> **PROVIDED TEXT**
----
Project 5: Face detection with a sliding window

Overview

The sliding window model is conceptually simple: independently classify all image patches as being object or non-object. Sliding window classification is the dominant paradigm in object detection and for one object category in particular -- faces -- it is one of the most noticeable successes of computer vision. For this project we will be implementing the simpler (but still very effective!) sliding window detector of Dalal and Triggs 2005.

Basic Implementation

Get Positive/Negative Features

The positive samples are pre-cropped 36x36 black and white small images of different faces, and there are altogether around 7000 of them.
The way I got my negative samples are randomly cut 36x36 patches from all non-face images provided. For simplicity, I did not do multi-scale sampling at this stage, and the result I got is still ok.
After I got the samples, I just use the vl_hog function to extract HoG features from each sample. The parameter cell_size is critical: generally speaking, the smaller the cell size, the finer details extracted features will have, but obviously it will be a lot slower. The default cell size is 6, and for my best result, I use a cell size of 2 which cause the program to run for a really long time. Also, the number of negative samples can be adjusted. I only used 50K samples, and I think that is basically enough because the linear classifier is unlikely to benefit more from more negative samples.

Linear SVM

There is not much to say about linear SVM. The only parameter to tune is the lambda, which in this case, I just randomly tried some values like 0.01, 0.001, 0.0005 and so on. It seems like as long as lambda is in this range, there is not a big difference between resulting accuracies.

Multi-scale sliding windows detector

The multi-scale sliding windows detector basically has two important properties, as its name shows: it detects at multiple scales, and it uses sliding window. In practice, I found that using proper scales are very important, even more important than tuning the SVM. After several tries, I soon found that many of the images in the test set has very large faces, so I biased my scaling factor toward smaller numbers so that the detector will easily catch more larger faces, and it works pretty well (although it is actually overfitting). Also, the more levels your detector detects on, the higher the resulting accuracy will be. Another thing to adjust is the threshold of rejecting proposed bounding boxes. However, I actually set it to very low value in order to get higher accuracy (and of cause a lot of false positives).

Accuracy/Performance Report

The first table shows accuracies under different parameters, as well as the resulting HoG template images. Parameters are listed in the table.

Parameters Precision curve Recall v. False Positive HoG template
cell_size=6;lambda=0.01;threshod = -1;1 scale
cell_size=2;lambda=0.001;threshod = -0.5;9 scales

Here I am going to discuss a little about the results. The first run, which is obvious not very good, misses many faces. However, in some simple scenes it is actually working well. See image 1 in the table. Image 2 shows it can actually detect a blurred face. Image 3 shows it can also detect some artificial faces. To my surprise, it actually find all faces in image 4:

Image 1 Image 2
Image 3 Image 4

For the second run, the precision is much higher. However, this is actually done at the cost of very large number of false positives. In image 1, you can see that it is almost flooded with false positives, and somehow it still missed one face. In Image 2, it detected this artificial face. The HoG template with cell size 2 explains what happened in Image 3: look at that HoG template, doesn't it look like a front face? And the face the detector missed in Image 3 is actually a side face--which is hard for this HoG+SVM, but with a CNN, it is quite easy(see later parts). Image 4 shows the affect of multi-scale: it detected this large face.
----
> **SET TASK A**
In the dataset rows, edit the part that opens with the line containing "The width and" and runs through the end of the rows, replacing "screenshot" with "image" and leaving everything else unchanged. Give only those lines, and omit the pictures.
The face-detection write-up and the dataset rows were taken from unrelated sources.

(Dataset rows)
----
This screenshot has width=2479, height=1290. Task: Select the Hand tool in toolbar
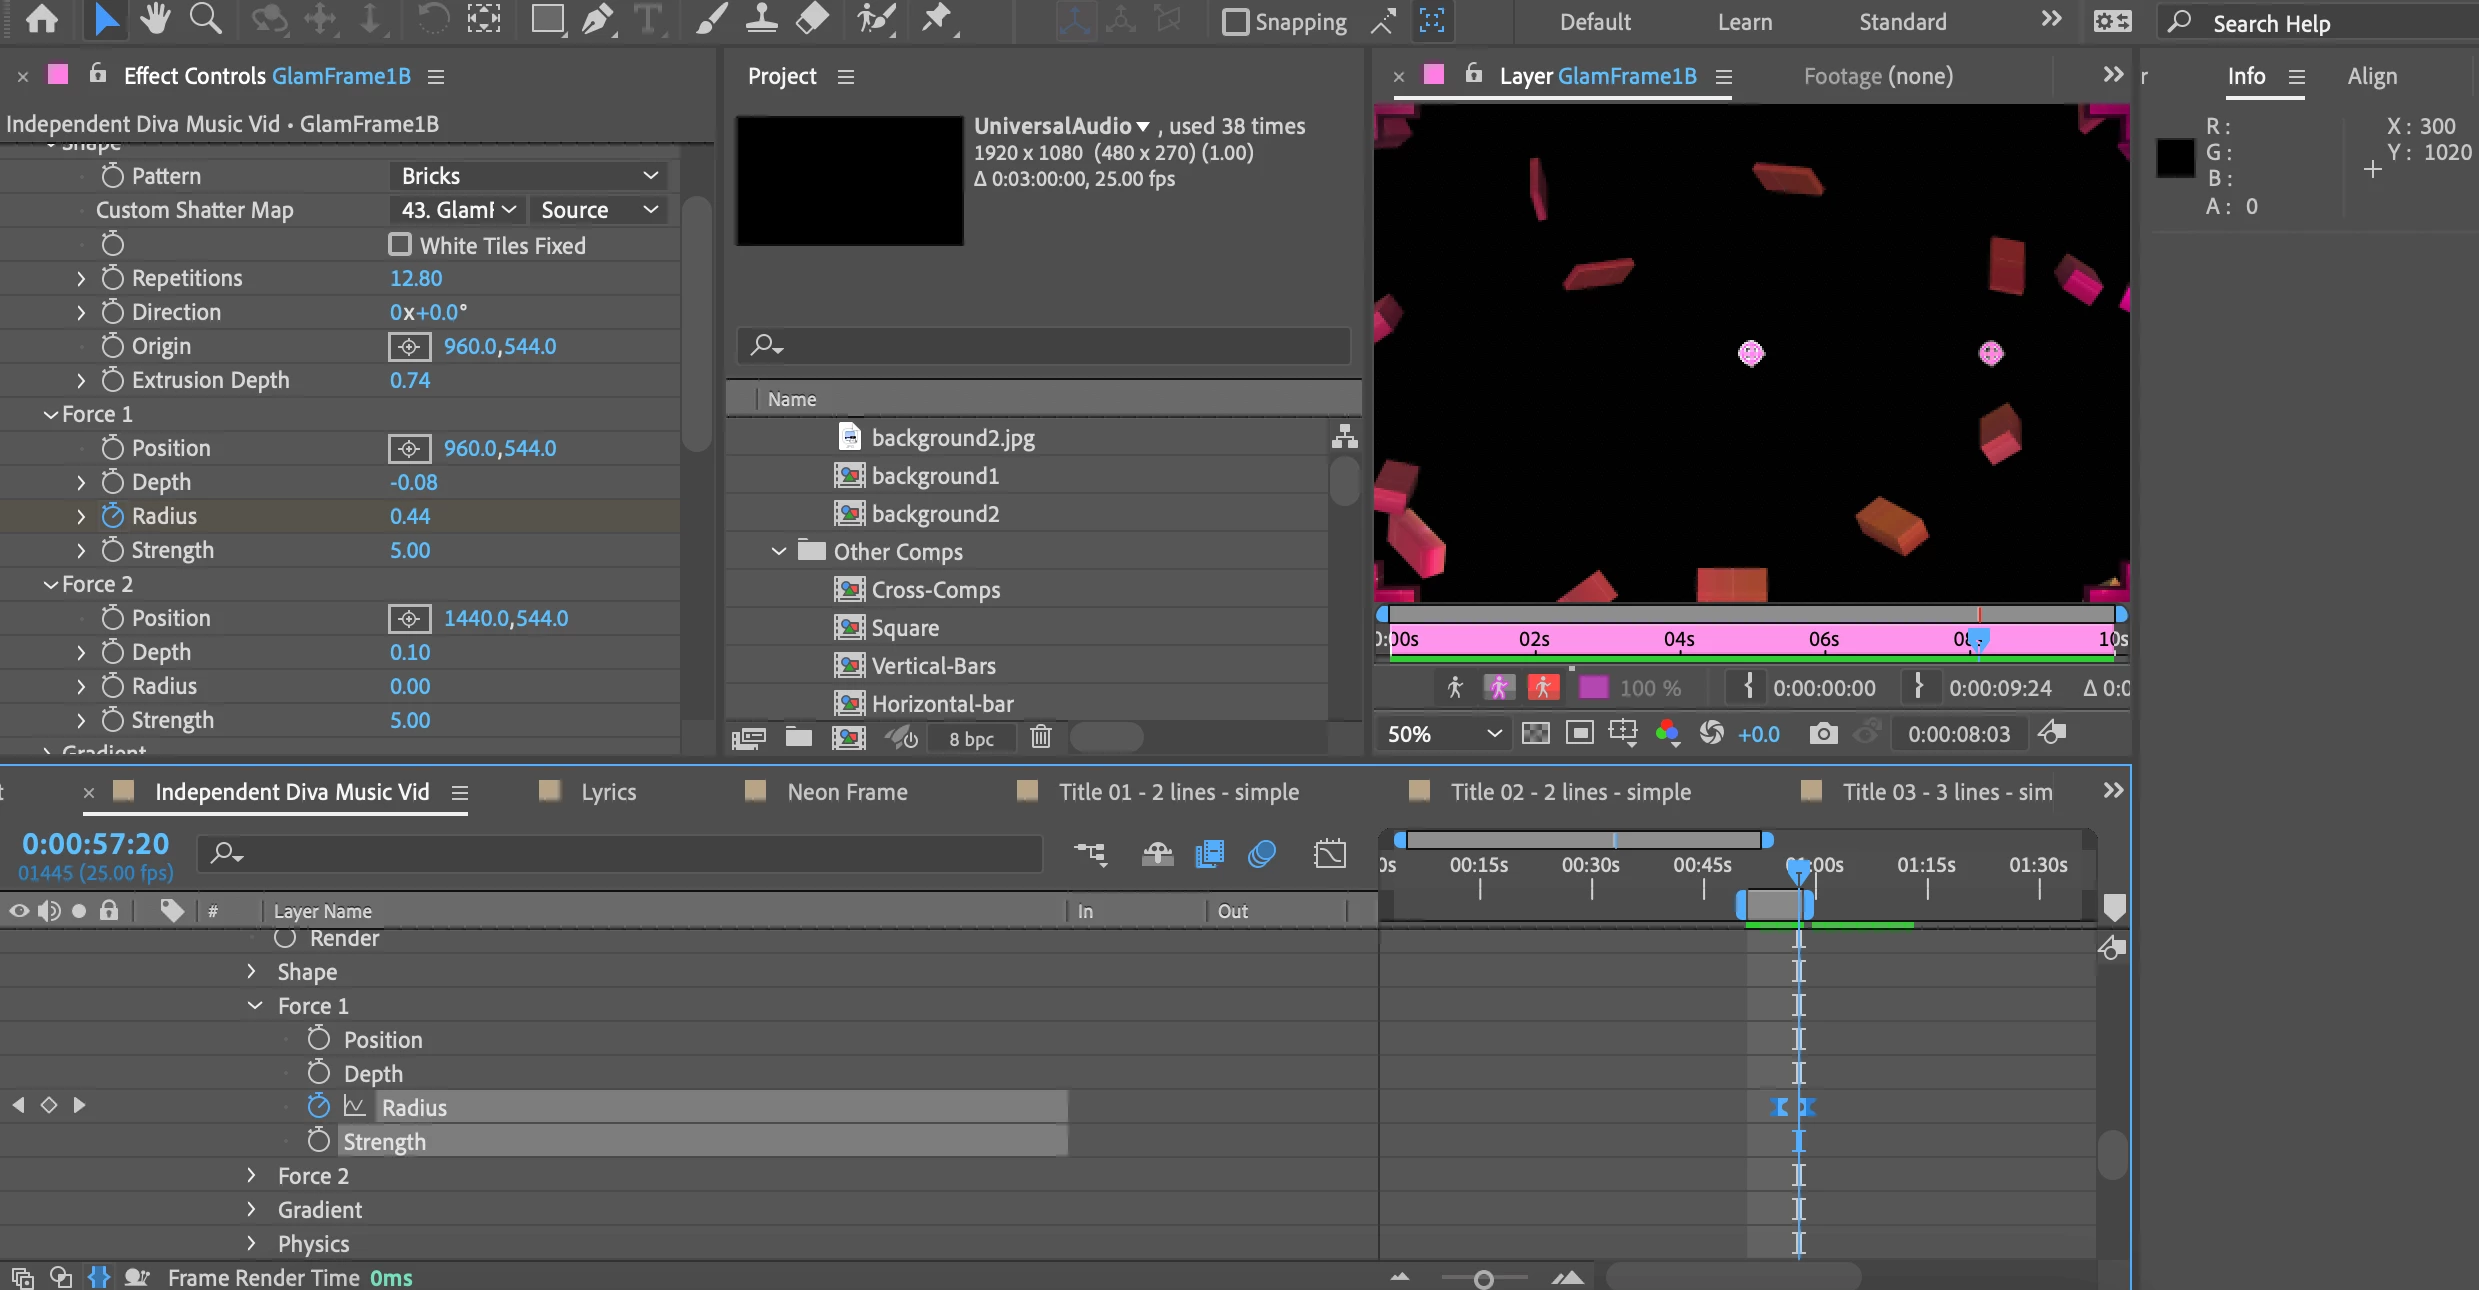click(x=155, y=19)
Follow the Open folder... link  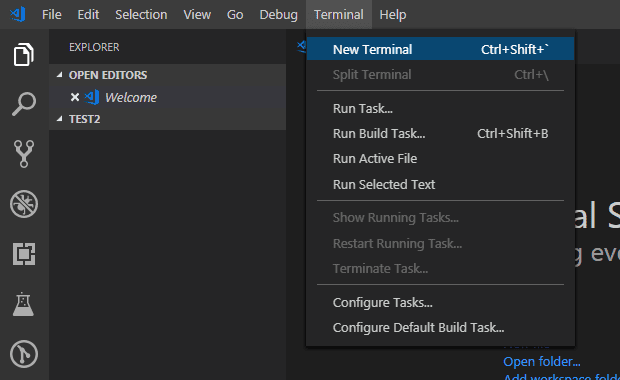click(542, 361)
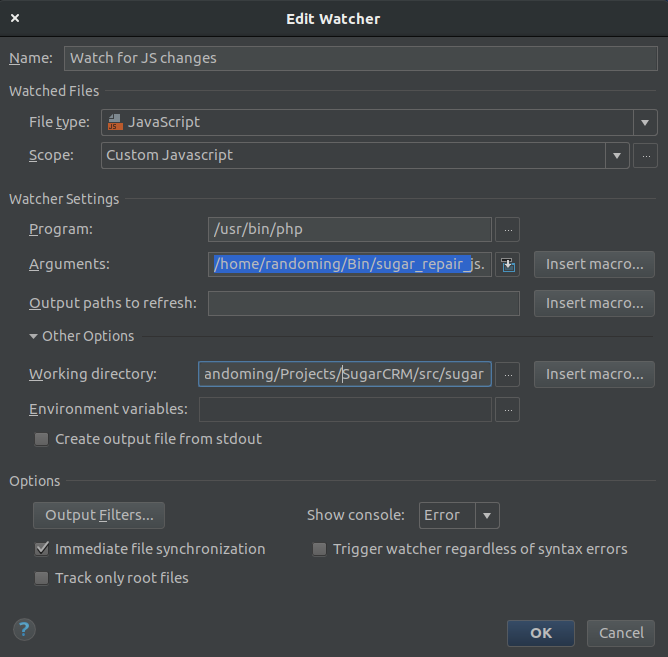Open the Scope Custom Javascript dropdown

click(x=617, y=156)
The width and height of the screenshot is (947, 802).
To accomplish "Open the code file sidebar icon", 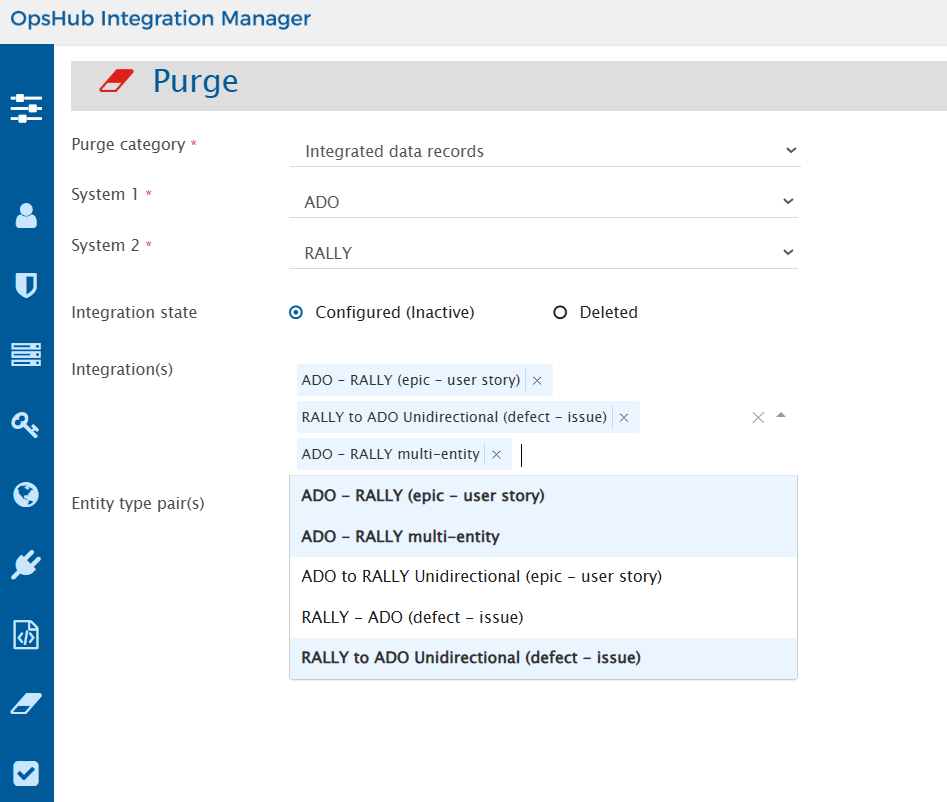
----
> **SET TASK B**
List every section heading that appears below the title of the face-detection write-up.

> **TASK ANSWER A**
The width and height of the image is (947, 802).
To accomplish "Open the code file sidebar icon", 

> **TASK ANSWER B**
Overview
Basic Implementation
Get Positive/Negative Features
Linear SVM
Multi-scale sliding windows detector
Accuracy/Performance Report